Top of Listed records
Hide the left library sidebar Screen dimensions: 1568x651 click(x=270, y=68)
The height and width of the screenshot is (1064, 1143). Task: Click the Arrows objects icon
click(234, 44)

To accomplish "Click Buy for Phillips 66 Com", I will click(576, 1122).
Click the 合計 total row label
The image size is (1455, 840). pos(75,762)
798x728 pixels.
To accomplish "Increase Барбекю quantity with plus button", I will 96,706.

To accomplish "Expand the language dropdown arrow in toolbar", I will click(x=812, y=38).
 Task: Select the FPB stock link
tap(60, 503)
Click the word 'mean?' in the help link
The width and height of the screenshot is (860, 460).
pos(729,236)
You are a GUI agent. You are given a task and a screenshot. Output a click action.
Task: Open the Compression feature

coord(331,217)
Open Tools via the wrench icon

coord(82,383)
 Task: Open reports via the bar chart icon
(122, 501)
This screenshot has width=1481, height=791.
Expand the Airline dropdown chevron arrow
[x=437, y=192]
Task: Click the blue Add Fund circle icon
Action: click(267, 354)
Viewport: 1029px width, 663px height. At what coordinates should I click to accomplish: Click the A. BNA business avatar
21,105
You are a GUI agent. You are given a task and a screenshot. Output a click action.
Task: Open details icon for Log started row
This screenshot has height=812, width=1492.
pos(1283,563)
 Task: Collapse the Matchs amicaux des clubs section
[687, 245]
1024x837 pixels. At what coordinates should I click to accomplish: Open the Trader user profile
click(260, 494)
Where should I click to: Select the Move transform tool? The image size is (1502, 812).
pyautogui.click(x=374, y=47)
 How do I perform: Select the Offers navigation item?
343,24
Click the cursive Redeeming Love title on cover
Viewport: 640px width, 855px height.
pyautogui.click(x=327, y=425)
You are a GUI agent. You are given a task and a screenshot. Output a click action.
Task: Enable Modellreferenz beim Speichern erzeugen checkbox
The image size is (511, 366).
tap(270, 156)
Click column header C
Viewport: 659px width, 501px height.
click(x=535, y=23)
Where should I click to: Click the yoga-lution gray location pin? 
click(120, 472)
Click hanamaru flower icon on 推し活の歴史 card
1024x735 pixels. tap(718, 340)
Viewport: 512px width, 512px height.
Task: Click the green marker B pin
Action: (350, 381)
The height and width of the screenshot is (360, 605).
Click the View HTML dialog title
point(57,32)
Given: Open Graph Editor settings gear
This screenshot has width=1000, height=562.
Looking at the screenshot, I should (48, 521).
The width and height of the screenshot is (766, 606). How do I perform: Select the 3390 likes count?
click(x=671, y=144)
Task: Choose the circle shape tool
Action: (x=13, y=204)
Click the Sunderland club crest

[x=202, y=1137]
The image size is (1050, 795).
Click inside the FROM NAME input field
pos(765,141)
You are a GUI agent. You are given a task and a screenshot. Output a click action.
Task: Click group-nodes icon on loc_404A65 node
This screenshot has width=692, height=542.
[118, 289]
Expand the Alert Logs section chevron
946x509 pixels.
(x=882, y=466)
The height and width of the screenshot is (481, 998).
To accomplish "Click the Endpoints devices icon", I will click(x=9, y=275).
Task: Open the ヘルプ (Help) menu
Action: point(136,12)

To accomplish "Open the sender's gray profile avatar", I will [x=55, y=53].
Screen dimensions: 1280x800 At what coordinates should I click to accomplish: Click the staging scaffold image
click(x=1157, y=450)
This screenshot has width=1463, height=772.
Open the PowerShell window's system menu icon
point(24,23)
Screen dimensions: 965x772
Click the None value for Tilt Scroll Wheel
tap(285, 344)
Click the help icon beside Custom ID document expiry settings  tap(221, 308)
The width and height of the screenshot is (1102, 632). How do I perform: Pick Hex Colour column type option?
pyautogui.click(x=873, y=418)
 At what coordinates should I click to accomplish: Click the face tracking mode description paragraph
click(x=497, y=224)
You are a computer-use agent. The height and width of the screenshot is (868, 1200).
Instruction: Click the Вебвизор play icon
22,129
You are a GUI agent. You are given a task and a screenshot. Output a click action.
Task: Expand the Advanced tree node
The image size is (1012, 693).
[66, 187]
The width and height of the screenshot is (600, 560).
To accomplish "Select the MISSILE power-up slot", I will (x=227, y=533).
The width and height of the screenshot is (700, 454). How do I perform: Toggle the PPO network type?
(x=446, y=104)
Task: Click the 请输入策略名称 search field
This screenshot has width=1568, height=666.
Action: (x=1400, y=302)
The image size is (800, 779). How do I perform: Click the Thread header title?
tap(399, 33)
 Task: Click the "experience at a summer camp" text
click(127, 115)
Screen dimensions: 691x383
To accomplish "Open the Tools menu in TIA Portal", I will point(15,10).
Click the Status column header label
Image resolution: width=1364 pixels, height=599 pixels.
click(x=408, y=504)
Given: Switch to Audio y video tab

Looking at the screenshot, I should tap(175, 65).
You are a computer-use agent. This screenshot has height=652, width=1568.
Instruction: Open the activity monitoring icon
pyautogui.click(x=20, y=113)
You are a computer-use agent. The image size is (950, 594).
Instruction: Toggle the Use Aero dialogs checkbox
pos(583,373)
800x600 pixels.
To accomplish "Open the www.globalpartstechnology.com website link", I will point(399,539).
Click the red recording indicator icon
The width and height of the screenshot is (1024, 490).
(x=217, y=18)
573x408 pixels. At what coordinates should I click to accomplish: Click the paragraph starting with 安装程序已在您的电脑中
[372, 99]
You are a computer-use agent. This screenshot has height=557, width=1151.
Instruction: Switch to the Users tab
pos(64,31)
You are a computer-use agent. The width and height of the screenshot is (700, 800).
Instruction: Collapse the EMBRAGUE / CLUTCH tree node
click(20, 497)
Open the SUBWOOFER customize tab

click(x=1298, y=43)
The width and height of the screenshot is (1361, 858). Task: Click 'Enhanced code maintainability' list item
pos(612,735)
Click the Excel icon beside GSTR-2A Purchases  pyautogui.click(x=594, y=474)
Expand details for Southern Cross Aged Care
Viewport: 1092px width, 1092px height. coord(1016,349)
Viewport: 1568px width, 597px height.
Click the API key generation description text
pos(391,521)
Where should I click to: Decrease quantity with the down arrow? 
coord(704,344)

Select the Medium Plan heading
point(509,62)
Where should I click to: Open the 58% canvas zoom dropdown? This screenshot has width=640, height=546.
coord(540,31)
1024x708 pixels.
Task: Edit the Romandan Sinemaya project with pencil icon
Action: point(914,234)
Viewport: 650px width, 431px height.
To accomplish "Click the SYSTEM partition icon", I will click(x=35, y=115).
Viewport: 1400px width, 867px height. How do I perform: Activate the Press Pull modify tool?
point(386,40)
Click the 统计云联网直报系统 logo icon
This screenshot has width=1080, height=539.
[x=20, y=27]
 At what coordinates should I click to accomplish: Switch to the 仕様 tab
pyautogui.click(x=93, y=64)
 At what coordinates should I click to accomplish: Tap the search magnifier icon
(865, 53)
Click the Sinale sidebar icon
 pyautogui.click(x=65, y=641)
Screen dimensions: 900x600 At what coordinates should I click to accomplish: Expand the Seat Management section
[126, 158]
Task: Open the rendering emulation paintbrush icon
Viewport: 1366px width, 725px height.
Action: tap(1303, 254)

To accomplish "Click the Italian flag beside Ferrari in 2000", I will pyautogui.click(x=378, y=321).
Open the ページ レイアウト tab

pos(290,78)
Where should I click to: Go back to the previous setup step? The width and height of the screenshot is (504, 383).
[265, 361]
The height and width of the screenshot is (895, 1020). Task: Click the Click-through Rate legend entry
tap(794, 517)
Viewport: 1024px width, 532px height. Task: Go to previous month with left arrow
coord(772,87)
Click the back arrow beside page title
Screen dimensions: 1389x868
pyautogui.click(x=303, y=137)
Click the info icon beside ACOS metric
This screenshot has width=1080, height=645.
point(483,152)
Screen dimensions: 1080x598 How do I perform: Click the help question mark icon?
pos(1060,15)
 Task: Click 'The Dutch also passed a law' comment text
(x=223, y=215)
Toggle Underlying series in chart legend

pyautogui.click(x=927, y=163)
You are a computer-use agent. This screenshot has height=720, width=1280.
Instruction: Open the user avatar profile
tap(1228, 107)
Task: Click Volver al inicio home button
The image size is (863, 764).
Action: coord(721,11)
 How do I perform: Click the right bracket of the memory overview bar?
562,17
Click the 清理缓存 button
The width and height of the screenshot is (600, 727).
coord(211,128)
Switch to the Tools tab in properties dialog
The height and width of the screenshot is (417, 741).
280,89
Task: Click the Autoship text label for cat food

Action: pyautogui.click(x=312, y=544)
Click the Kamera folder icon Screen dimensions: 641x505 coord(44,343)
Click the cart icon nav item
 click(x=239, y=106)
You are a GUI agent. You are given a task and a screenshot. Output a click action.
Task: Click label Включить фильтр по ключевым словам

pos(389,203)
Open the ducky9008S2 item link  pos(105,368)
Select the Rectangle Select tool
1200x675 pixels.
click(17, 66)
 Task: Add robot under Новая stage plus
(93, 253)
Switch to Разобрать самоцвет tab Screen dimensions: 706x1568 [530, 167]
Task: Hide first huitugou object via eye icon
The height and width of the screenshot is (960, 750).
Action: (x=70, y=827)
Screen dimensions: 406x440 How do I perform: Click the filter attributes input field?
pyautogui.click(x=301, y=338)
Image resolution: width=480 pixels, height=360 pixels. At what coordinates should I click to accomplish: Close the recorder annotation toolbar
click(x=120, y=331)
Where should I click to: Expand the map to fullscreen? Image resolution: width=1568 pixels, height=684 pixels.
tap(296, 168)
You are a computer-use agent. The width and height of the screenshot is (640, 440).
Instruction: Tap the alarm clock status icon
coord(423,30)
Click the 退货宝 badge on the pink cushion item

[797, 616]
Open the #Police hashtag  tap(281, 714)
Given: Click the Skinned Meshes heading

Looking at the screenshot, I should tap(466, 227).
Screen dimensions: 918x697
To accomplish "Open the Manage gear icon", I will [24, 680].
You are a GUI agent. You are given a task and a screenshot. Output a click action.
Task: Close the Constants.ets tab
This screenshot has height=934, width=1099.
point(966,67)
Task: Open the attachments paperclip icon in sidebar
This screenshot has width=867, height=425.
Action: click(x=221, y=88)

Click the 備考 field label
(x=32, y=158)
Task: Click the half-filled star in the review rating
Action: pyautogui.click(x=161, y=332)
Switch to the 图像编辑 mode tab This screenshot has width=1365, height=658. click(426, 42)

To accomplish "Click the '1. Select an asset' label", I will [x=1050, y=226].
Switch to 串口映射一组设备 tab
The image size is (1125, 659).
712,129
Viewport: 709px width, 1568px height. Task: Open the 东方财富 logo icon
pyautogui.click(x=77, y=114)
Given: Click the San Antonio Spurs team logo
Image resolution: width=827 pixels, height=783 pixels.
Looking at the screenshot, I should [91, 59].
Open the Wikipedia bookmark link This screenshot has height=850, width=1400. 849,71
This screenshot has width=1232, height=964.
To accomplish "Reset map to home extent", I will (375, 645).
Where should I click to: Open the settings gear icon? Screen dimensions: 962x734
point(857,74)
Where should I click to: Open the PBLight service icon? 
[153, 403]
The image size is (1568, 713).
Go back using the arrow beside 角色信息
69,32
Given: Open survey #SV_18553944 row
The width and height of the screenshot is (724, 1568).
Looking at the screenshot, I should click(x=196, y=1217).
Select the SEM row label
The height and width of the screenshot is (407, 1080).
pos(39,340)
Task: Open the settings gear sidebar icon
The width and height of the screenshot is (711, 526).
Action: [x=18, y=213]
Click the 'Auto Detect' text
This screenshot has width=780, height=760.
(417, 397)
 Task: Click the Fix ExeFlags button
Bottom of Listed records
* **Problem statement**
Wherever the line holding "Open the PowerShell window's system menu icon" falls in the entries above, copy exactly from it through the line holding "has height=652, width=1568.", inclusive, and add nothing.

* **Solution below**
Open the PowerShell window's system menu icon
point(24,23)
Screen dimensions: 965x772
Click the None value for Tilt Scroll Wheel
tap(285, 344)
Click the help icon beside Custom ID document expiry settings  tap(221, 308)
The width and height of the screenshot is (1102, 632). How do I perform: Pick Hex Colour column type option?
pyautogui.click(x=873, y=418)
 At what coordinates should I click to accomplish: Click the face tracking mode description paragraph
click(x=497, y=224)
You are a computer-use agent. The height and width of the screenshot is (868, 1200).
Instruction: Click the Вебвизор play icon
22,129
You are a GUI agent. You are given a task and a screenshot. Output a click action.
Task: Expand the Advanced tree node
The image size is (1012, 693).
[66, 187]
The width and height of the screenshot is (600, 560).
To accomplish "Select the MISSILE power-up slot", I will (x=227, y=533).
The width and height of the screenshot is (700, 454). How do I perform: Toggle the PPO network type?
(x=446, y=104)
Task: Click the 请输入策略名称 search field
This screenshot has width=1568, height=666.
Action: (x=1400, y=302)
The image size is (800, 779). How do I perform: Click the Thread header title?
tap(399, 33)
 Task: Click the "experience at a summer camp" text
click(127, 115)
Screen dimensions: 691x383
To accomplish "Open the Tools menu in TIA Portal", I will point(15,10).
Click the Status column header label
Image resolution: width=1364 pixels, height=599 pixels.
click(x=408, y=504)
Given: Switch to Audio y video tab

Looking at the screenshot, I should tap(175, 65).
You are a computer-use agent. This screenshot has height=652, width=1568.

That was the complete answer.